* _ИСХОДНЫЙ ТЕКСТ_:
....................
Выбрать главу

Судьба литературного наследия Монаха Льюиса оказалась не менее неожиданной. Отошло в прошлое то, что он ценил более всего и считал смыслом жизни, — пьесы и поэзия, которая если и сохранилась для читателя, так только в виде стихотворных вставок в прозу. Уцелели же проза, его первая книга и последняя, посмертная, — великий «готический» роман, славе которого он дивился при жизни, и «Дневник», писавшийся в основном для себя, хотя, вероятно, и не без надежды, втайне лелеемой всяким литератором, на то, что написанное «для себя» вдруг да и увидит впоследствии свет.

Английскому «готическому» роману в России XX века не везло. Сперва он как-то выпал из поля зрения переводчиков и издателей, впоследствии же, в связи с печально известным большевистским постановлением о журналах «Звезда» и «Ленинград», которое мое поколение «проходило» еще в школе, был практически отменен, как и творчество многих поэтов английского романтизма, объявленного тогда «реакционным» — в противоположность наследию Байрона и Шелли, декретированному как «революционное». Лишь после 1960 года мы смогли прочитать два канонических образца этой прозы в достойных их переводах — «Замок Отранто» (перевод В. Шора) и «Мельмот Скиталец» (перевод А. Шадрина). Обстоятельные и глубокие сопроводительные статьи к этим изданиям написали В. М. Жирмунский, Н. А. Сигал и М. П. Алексеев. К этим статьям, как и к текстам романов, с удовольствием отсылаю тех, кто хотел бы расширить свое знакомство с английским «готическим» романом и его авторами.[8] Получили мы также возможность прочесть и изящные пародийные вариации на «готическую» тему, принадлежащие мастерам английской прозы XIX века — Джейн Остен и Томасу Лаву Пикоку.[9] Но выдающиеся памятники «готического» романа — книги Анны Радклиф и «Монах» М. Г. Льюиса — продолжали оставаться «белыми пятнами» на карте нашего чтения.
....................
* _ВЫДЕРЖКИ ИЗ ЗАПИСЕЙ_:
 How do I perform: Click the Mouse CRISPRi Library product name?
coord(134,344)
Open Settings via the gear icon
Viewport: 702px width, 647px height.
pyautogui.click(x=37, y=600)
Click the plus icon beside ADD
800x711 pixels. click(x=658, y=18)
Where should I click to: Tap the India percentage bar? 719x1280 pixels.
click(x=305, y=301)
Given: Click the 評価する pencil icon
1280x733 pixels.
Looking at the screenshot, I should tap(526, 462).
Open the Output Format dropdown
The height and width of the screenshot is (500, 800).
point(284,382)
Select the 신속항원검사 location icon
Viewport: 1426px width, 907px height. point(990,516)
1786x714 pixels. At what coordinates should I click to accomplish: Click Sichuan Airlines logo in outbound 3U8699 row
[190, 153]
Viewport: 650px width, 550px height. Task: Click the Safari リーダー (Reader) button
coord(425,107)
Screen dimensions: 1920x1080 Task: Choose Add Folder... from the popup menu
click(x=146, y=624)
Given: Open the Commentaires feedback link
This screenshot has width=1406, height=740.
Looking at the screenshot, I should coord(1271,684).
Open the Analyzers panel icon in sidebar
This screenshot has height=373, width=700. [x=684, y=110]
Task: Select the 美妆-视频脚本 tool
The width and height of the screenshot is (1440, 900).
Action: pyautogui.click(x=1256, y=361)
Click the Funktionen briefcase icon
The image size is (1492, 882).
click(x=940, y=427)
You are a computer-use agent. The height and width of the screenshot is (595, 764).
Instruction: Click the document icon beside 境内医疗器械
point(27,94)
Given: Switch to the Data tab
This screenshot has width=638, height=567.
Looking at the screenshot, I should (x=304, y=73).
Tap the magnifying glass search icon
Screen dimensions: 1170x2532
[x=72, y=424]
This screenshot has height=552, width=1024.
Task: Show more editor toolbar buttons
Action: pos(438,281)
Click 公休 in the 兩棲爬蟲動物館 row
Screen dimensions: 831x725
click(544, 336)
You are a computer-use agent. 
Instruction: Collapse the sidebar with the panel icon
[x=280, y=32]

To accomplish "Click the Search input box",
....................
* _ЧТО СДЕЛАТЬ_:
Повторите дословно отрывок из текста о готическом романе, начиная со слов «Судьба литературного наследия» и заканчивая словами «увидит впоследствии свет.». Эти записи взяты из другого источника.

* _ИТОГОВЫЙ ОТВЕТ_:
Судьба литературного наследия Монаха Льюиса оказалась не менее неожиданной. Отошло в прошлое то, что он ценил более всего и считал смыслом жизни, — пьесы и поэзия, которая если и сохранилась для читателя, так только в виде стихотворных вставок в прозу. Уцелели же проза, его первая книга и последняя, посмертная, — великий «готический» роман, славе которого он дивился при жизни, и «Дневник», писавшийся в основном для себя, хотя, вероятно, и не без надежды, втайне лелеемой всяким литератором, на то, что написанное «для себя» вдруг да и увидит впоследствии свет.